**Aim of the task**
Repeat the records from the line with "Screen dimensions: 623x800" to the line with "Focus the block", including both of those lines, and give nothing else.

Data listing

——————

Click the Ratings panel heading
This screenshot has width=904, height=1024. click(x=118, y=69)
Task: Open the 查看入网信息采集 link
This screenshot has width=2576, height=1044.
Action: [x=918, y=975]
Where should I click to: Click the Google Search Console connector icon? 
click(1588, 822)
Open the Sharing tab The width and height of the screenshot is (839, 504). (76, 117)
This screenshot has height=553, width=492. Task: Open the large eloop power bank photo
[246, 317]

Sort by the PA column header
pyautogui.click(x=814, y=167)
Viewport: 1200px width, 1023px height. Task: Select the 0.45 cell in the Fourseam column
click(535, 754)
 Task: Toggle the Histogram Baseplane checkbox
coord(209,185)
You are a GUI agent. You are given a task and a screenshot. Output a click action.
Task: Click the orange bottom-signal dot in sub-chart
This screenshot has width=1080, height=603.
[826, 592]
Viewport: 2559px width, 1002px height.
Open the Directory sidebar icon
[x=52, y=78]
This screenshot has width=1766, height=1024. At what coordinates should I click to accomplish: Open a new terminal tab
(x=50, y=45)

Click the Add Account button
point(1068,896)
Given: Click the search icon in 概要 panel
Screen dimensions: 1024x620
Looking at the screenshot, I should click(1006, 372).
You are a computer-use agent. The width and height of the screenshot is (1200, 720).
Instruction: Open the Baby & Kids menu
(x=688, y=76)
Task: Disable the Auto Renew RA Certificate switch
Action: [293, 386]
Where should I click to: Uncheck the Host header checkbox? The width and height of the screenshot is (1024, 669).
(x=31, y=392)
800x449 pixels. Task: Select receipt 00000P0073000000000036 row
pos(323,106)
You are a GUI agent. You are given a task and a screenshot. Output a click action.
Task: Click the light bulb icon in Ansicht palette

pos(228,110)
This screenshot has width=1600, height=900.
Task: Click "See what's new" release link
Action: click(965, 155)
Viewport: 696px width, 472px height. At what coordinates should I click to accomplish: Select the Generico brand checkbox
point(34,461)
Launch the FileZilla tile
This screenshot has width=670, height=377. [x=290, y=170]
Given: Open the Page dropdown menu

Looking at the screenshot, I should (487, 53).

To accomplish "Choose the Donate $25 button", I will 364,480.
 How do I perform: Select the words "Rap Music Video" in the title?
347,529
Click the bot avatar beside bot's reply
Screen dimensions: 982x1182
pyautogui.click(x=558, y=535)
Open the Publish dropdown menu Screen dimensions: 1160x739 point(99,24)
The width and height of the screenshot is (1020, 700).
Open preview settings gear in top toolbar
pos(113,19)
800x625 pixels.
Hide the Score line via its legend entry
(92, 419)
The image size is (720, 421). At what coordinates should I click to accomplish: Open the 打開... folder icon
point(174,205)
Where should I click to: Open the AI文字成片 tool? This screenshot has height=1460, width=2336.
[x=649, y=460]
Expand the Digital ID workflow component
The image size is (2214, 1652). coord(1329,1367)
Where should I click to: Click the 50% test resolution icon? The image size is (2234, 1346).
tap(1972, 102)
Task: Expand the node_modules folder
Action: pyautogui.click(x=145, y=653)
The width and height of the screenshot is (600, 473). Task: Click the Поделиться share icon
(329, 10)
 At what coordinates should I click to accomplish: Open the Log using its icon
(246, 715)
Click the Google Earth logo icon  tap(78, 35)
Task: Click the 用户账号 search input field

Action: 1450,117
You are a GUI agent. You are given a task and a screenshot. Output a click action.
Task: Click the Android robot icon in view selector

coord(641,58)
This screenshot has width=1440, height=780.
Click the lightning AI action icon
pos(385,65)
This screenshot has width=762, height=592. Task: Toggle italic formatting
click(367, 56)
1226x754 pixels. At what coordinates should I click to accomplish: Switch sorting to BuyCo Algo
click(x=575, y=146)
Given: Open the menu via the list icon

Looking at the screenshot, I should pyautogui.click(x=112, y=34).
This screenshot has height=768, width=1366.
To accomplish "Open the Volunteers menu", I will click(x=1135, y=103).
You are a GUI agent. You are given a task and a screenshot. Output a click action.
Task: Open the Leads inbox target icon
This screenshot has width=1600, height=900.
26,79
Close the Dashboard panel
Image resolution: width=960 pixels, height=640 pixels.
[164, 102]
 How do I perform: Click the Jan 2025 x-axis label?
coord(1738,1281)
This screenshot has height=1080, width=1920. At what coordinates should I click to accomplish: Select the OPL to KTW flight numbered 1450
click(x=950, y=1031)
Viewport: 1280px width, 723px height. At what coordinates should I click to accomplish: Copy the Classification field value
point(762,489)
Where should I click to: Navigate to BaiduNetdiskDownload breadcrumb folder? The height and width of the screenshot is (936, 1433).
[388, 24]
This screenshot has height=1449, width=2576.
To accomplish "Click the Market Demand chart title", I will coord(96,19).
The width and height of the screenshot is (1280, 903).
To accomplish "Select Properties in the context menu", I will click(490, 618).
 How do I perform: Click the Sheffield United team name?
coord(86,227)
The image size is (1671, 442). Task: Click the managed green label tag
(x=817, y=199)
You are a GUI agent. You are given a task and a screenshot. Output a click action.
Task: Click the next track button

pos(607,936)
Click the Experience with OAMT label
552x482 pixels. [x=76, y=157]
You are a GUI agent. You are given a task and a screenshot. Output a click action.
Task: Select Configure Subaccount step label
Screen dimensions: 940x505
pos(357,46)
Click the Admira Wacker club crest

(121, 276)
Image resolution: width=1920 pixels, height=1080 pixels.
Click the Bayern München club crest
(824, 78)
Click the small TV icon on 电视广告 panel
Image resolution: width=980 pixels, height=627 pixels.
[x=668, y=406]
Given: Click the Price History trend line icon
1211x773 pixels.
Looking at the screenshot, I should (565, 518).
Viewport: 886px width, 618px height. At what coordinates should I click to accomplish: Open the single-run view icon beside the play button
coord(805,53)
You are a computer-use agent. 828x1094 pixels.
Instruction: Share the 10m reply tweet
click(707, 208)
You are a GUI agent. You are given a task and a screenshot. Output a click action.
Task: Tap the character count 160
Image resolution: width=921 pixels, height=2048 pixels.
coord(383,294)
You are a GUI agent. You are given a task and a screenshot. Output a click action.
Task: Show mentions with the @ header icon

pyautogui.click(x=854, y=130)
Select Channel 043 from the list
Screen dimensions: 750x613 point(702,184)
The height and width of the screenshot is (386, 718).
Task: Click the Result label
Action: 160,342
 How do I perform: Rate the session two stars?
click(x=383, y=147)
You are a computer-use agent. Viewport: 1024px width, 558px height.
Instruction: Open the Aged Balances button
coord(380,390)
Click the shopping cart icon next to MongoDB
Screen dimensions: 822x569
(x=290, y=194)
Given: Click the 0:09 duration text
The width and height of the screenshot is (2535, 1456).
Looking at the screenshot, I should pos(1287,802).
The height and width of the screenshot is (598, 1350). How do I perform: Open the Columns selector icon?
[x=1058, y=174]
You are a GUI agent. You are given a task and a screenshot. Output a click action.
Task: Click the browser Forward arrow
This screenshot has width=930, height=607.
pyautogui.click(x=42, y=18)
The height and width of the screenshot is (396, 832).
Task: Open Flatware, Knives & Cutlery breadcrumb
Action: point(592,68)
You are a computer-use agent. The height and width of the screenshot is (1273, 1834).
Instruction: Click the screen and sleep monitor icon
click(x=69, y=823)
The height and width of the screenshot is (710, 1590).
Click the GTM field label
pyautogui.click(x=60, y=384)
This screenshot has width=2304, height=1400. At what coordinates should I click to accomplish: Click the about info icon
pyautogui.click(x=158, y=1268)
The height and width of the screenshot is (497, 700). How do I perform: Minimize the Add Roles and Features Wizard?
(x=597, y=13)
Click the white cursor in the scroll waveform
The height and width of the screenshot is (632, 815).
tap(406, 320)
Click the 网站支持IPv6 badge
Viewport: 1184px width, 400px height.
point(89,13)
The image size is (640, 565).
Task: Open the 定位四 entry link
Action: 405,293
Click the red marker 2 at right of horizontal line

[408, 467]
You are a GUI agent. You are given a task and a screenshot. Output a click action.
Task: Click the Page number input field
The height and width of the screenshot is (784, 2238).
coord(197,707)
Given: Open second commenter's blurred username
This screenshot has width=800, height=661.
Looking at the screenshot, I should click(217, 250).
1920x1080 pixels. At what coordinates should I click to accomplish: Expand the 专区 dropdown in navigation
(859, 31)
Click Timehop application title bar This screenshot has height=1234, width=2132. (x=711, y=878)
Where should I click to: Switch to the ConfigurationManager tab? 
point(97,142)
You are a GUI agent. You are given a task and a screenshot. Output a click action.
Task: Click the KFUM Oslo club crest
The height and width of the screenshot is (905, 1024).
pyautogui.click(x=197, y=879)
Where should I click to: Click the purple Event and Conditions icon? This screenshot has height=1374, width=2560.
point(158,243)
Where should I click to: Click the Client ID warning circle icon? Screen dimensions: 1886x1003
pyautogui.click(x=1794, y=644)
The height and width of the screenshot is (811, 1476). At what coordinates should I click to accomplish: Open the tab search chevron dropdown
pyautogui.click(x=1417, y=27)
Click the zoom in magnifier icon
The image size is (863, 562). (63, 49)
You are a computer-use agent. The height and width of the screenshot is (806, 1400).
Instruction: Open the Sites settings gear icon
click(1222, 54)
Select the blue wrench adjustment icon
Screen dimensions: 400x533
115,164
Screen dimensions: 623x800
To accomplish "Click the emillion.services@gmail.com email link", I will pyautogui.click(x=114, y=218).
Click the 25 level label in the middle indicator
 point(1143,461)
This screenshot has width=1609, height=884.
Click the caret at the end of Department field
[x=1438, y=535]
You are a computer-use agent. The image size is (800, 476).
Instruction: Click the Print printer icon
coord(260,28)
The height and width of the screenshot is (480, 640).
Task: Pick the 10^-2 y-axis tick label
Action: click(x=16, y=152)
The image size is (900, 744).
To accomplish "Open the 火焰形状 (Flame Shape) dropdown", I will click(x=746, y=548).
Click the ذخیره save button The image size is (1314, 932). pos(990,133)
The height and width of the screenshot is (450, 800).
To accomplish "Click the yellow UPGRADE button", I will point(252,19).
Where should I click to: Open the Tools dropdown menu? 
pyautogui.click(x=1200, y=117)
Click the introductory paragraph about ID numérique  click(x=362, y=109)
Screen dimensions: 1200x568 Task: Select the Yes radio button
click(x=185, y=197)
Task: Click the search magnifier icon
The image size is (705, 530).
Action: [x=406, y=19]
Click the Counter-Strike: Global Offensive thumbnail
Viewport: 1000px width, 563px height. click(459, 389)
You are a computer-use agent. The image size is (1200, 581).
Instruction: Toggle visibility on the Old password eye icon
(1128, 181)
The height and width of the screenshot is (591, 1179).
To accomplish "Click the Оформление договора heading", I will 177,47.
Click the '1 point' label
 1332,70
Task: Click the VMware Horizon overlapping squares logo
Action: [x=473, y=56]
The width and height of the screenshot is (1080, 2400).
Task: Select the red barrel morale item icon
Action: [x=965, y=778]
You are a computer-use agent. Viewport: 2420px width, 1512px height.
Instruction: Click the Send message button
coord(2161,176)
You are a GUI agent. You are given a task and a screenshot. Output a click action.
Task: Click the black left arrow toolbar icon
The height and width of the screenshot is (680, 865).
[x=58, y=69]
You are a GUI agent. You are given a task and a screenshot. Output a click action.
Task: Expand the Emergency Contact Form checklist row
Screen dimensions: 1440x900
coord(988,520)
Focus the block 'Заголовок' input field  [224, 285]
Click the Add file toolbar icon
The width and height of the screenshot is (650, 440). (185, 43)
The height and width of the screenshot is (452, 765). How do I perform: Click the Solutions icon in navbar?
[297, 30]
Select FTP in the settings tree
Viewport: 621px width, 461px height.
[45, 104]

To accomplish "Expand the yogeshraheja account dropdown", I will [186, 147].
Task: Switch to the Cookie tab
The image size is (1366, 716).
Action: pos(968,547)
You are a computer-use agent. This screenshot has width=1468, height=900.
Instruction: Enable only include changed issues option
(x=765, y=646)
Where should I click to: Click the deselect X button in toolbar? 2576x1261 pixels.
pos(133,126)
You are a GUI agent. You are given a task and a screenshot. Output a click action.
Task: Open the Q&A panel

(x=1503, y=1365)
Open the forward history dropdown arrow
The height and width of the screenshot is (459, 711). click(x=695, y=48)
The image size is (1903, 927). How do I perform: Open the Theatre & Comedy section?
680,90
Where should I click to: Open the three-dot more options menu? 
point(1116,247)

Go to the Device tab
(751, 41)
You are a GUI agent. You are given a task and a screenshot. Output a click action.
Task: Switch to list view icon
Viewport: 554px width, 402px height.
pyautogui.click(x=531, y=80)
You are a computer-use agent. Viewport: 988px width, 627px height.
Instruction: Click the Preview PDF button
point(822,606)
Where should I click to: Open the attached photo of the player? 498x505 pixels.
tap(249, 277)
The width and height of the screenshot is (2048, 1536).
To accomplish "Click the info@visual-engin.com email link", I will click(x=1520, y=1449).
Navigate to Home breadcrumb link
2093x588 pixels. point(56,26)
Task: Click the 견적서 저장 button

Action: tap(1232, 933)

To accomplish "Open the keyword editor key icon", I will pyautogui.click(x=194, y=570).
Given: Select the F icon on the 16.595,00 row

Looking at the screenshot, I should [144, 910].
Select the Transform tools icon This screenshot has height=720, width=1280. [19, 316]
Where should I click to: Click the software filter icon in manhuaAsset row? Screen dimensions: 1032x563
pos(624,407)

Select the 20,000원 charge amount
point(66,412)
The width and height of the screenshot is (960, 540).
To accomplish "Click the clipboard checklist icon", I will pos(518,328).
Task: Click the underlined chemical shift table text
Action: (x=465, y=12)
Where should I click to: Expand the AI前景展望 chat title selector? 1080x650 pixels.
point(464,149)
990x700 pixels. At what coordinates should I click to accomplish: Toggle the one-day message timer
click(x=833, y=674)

——————

**Output for this task**
Screen dimensions: 623x800
To accomplish "Click the emillion.services@gmail.com email link", I will pyautogui.click(x=114, y=218).
Click the 25 level label in the middle indicator
 point(1143,461)
This screenshot has width=1609, height=884.
Click the caret at the end of Department field
[x=1438, y=535]
You are a computer-use agent. The image size is (800, 476).
Instruction: Click the Print printer icon
coord(260,28)
The height and width of the screenshot is (480, 640).
Task: Pick the 10^-2 y-axis tick label
Action: click(x=16, y=152)
The image size is (900, 744).
To accomplish "Open the 火焰形状 (Flame Shape) dropdown", I will click(x=746, y=548).
Click the ذخیره save button The image size is (1314, 932). pos(990,133)
The height and width of the screenshot is (450, 800).
To accomplish "Click the yellow UPGRADE button", I will point(252,19).
Where should I click to: Open the Tools dropdown menu? 
pyautogui.click(x=1200, y=117)
Click the introductory paragraph about ID numérique  click(x=362, y=109)
Screen dimensions: 1200x568 Task: Select the Yes radio button
click(x=185, y=197)
Task: Click the search magnifier icon
The image size is (705, 530).
Action: [x=406, y=19]
Click the Counter-Strike: Global Offensive thumbnail
Viewport: 1000px width, 563px height. click(459, 389)
You are a computer-use agent. The image size is (1200, 581).
Instruction: Toggle visibility on the Old password eye icon
(1128, 181)
The height and width of the screenshot is (591, 1179).
To accomplish "Click the Оформление договора heading", I will 177,47.
Click the '1 point' label
 1332,70
Task: Click the VMware Horizon overlapping squares logo
Action: [x=473, y=56]
The width and height of the screenshot is (1080, 2400).
Task: Select the red barrel morale item icon
Action: [x=965, y=778]
You are a computer-use agent. Viewport: 2420px width, 1512px height.
Instruction: Click the Send message button
coord(2161,176)
You are a GUI agent. You are given a task and a screenshot. Output a click action.
Task: Click the black left arrow toolbar icon
The height and width of the screenshot is (680, 865).
[x=58, y=69]
You are a GUI agent. You are given a task and a screenshot. Output a click action.
Task: Expand the Emergency Contact Form checklist row
Screen dimensions: 1440x900
coord(988,520)
Focus the block 'Заголовок' input field  [224, 285]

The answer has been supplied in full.